Mis à jour : 28 juin 2019

Agilité et Innovation. Il semble qu'aujourd'hui ces deux mots marchent comme l'ombre l'un de l'autre. Rien de surprenant à cela, lorsque l'on fait le constat du discours de plus en plus prégnant invitant les entreprises à plus de ″flexibilité″,  ″d'adaptation″ dans un contexte où le Temps, ou plutôt sa sœur la Cadence effrénée, est la nouvelle Déesse qu'il faut satisfaire, sous peine de perdre la course du marché. Dans ce cadre, des initiatives sont portées pour repenser les concepts d'agilité et d'innovation comme ce fut le cas lors de la dernière rencontre mensuelle du groupe MeetUp Agile Nantes, à laquelle nous avons eu le plaisir d'assister et qui a inspiré ce billet. C'est l'occasion de relancer le débat avec un public plus large, à travers ce post.


En effet, animée par Sonja Toussaint (Société des Explorateurs de l'Innovation et de la Transformation), cette discussion a nourri, une fois de plus, notre réflexion sur la définition de l'innovation et de sa partenaire, l'agilité. L'action d'innover se traduirait par le fait ″d'intégrer le meilleur état des connaissances (sciences, technologies, R&D interne, externe, etc.) dans un produit/service créatif qui permet d'aller au delà de la satisfaction des individus″. Quant à l'agilité, elle serait un mode d'action consistant à ″perpétuellement remettre en question l'existant″, pour s'adapter en itérant par tâtonnement, en l'essai la place à l'échec. La combinaison des deux concepts est aujourd'hui présentée comme le cocktail gagnant pour percer le marché, à l'image des success stories portées par nos idoles modernes.





Une fois en accord avec ces théories, encore faut-il les mettre en pratique... Or, il faut bien remarquer que l'innovation doit répondre (principalement) à des usages humains. L'humain doit être au cœur de la démarche mais l'anticipation de ses besoins et des nouveaux moyens de les satisfaire est parfois difficile à appréhender. Cela, en dépit des nombreuses avancées en termes de recherche en méthodologies d'évaluation de l'usabilité, de l'expérience utilisateur, dans les conceptions centrées sur l'utilisateur prônées par le Design Thinking (user-centered interaction design).

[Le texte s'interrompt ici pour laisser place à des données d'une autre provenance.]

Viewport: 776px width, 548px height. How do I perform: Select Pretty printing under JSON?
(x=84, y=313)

Aujourd'hui, les champs les plus susceptibles d'engendrer des innovations seraient l'intelligence artificielle, les énergies renouvelables et l'informatique quantique (tout du moins, en termes d'innovations technologiques). Pour autant, il existe d'autres ″signaux faibles″ (pour reprendre le terme de Philippe CAHEN dans ses Lettres) auxquels il faut être attentif pour nourrir sa créativité et donner naissance à de nouvelles formes d'usages, de produits ou de services innovants. Ces signaux faibles peuvent aussi bien se trouver dans les cours de la Bourse, les fake news (en se demandant à qui/quoi cherchent-elles à nuire et pourquoi ?), ou les idées émises par nos collaborateurs mais ayant reçue une adhésion très minoritaire (en se demandant pourquoi une personne a-t-elle eue cette idée ?) et sont des viviers à ne pas négliger.

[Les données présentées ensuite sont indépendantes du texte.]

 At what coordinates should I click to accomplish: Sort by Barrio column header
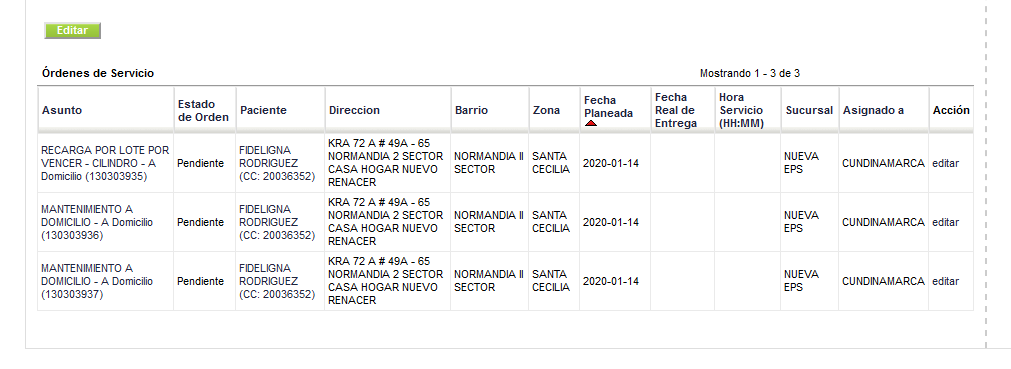pos(471,110)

Ainsi, à la question doit-on être agile pour innover que nous avons posée dans cet article, nous pensons que les deux notions soient complémentaires, mais pas toujours aisées à mettre en œuvre selon les domaines (manufacturing par exemple). Être à l'écoute de son environnement, se libérer de ses œillères traditionnelles, envisager des possibilités inimaginées ou inimaginables seraient une des clés pour faire des émerger des idées innovantes dans un contexte agile. Nous terminerons donc ce post en citant le texte lyrique d'un grand philosophe qui nous laissa un titre lourd de sens pour ce thème Agilité/Innovation : ″Sky's the limit″.